(DOCUMENT SEGMENT):
On Aug. 4, Nevada’s first medical marijuana dispensary opened last Friday, representing another step toward thwarting the federal ban on cannabis in practice in the Silver State.
Nevada legalized marijuana for medical use more than a decade ago, but it wasn’t until 2013 that the legislature passed a bill allowing dispensaries to operate legally. That law didn’t go into effect until April 2014.
Of course, dispensaries operated under the radar ever since the state legalized medicinal cannabis. But operators knew state authorities could shut them down at any time. Now these businesses can emerge from the shadows.
According to the Reno Gazette-Journal, the grand opening of Silver State Relief was the culmination of nearly two years of planning, registering, building and growing. Along with its retail space, the company also operates a grow facility in a nearby warehouse.
“It’s a plant,” general manager Aron Swan said. “It’s an herb that helps people.”
Helpful of not, the federal government prohibits Silver State Relief’s new operation. In fact, the feds maintain a blanket ban on marijuana for any purpose. But the grand opening of the new Nevada facility further roots cannabis in the state and represents another beg step toward stopping that federal ban in effect.
The federal government lacks any real authority to prohibit or regulate marijuana within the borders of a state, despite the opinion of the politically connected lawyers on the Supreme Court. If you doubt this, ask yourself why it took a constitutional amendment to institute federal alcohol prohibition.

(DATA PROVIDED):
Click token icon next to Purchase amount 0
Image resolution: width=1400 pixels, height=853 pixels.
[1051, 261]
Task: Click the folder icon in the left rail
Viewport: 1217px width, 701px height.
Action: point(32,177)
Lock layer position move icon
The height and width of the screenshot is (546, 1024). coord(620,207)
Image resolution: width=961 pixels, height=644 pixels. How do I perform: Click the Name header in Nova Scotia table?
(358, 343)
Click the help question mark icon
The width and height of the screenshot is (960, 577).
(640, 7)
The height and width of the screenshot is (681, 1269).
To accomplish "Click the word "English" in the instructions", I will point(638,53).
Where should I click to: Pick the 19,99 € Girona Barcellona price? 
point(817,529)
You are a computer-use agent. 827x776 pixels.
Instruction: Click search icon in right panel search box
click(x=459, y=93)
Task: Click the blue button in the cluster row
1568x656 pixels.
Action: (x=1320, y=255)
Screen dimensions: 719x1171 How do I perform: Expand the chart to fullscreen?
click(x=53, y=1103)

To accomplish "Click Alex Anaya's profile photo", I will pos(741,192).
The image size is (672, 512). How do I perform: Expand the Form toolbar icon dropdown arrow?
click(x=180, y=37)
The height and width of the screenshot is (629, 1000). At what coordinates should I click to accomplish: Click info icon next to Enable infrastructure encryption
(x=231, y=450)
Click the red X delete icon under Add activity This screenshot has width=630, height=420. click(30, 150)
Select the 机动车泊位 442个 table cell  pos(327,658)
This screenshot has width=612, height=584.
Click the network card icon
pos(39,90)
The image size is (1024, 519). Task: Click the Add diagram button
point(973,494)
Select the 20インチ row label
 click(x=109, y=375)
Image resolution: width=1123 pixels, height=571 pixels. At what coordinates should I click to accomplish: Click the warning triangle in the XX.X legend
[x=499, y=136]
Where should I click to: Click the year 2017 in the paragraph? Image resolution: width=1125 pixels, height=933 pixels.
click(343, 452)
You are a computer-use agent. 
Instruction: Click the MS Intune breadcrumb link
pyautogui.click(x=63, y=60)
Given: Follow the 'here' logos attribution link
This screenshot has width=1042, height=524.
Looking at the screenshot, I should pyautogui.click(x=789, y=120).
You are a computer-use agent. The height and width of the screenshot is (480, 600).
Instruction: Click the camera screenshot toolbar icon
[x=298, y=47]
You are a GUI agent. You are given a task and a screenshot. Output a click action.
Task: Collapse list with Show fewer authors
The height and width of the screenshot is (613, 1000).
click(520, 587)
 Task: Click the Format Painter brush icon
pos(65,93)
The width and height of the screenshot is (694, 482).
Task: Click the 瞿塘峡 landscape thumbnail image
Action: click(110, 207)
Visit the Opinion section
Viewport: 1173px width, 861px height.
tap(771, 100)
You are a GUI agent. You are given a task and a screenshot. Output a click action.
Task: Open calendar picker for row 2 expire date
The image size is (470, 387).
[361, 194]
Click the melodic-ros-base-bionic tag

(THINGS TO DO):
a – The article on Nevada's first medical marijuana dispensary says the grand opening of Silver State Relief came after nearly two years of work. List the activities named for that period.
b – Resume the article on Nevada's first medical marijuana dispensary, starting after its final sentence.

(ANSWERS BY ITEM):
a – planning, registering, building, growing

b –
Many people find it abhorrent that the federal government denies Americans suffering from debilitating pain a treatment that offers them relief. When states back the federal ban, these patients face an agonizing choice: risk jail or suffer in silence. But 23 states have said, “No!” to federal prohibition, and “Yes!” to patients who benefit from marijuana.
While the feds can still try to enforce their ban in Nevada, arresting a cancer patient simply trying to find relief from pain doesn’t make for very good PR. More importantly, the number of states legalizing marijuana for both medical use, and for the general public, has made it increasingly difficult for the DEA to enforce prohibition. The federal government simply lacks the resources to impose its will on more than half the country.
Statistics from Americans for Safe Access (ASA) suggest that costs-per-raid and costs-per-investigation far exceed the yearly DEA budget. Figures indicate It would take 40 percent of the DEA’s yearly-budget just to investigate and raid all of the dispensaries in Los Angeles – a single city in a single state. That doesn’t include the cost of prosecution.
The bottom line is that the feds need state cooperation to enforce prohibition. That has rapidly evaporated through the actions of states like Nevada, blocking in practice the federal ban.